··· Records for the exercise

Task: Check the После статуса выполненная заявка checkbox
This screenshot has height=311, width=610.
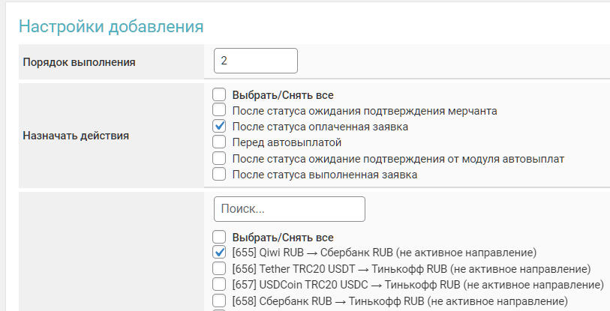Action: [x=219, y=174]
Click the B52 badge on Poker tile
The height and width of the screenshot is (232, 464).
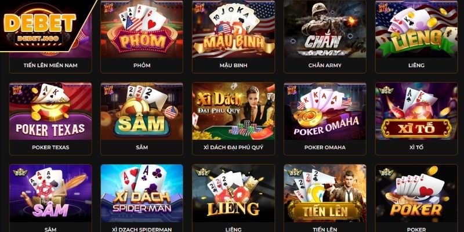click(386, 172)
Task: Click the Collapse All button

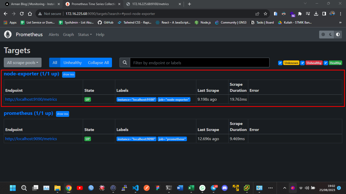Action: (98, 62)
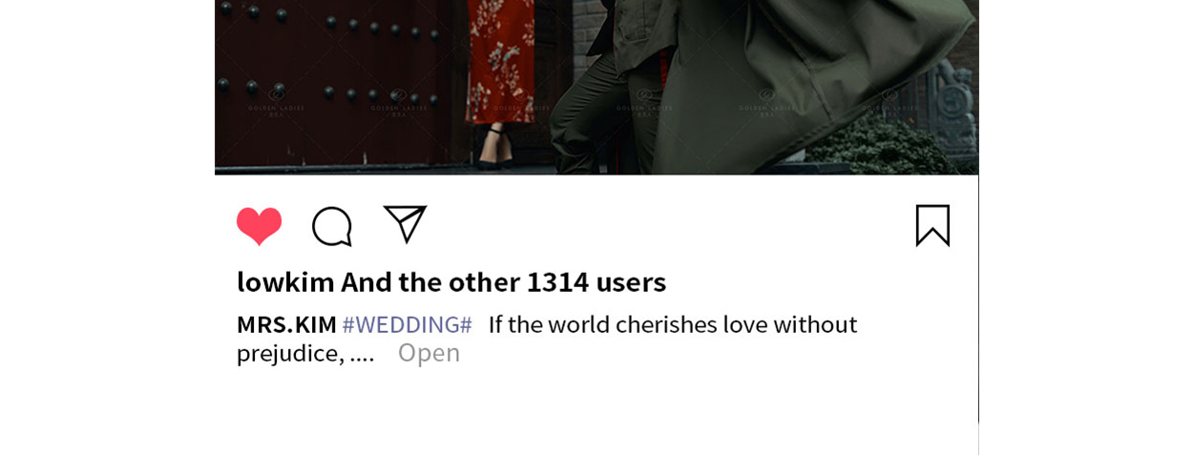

······

[Work task]:
Retype each of the entries above exactly as it appears, with no pictures.

[Result of this exercise]:
Task: Check the После статуса выполненная заявка checkbox
This screenshot has height=311, width=610.
Action: [x=219, y=174]
Click the B52 badge on Poker tile
The height and width of the screenshot is (232, 464).
click(386, 172)
Task: Click the Collapse All button

Action: (98, 62)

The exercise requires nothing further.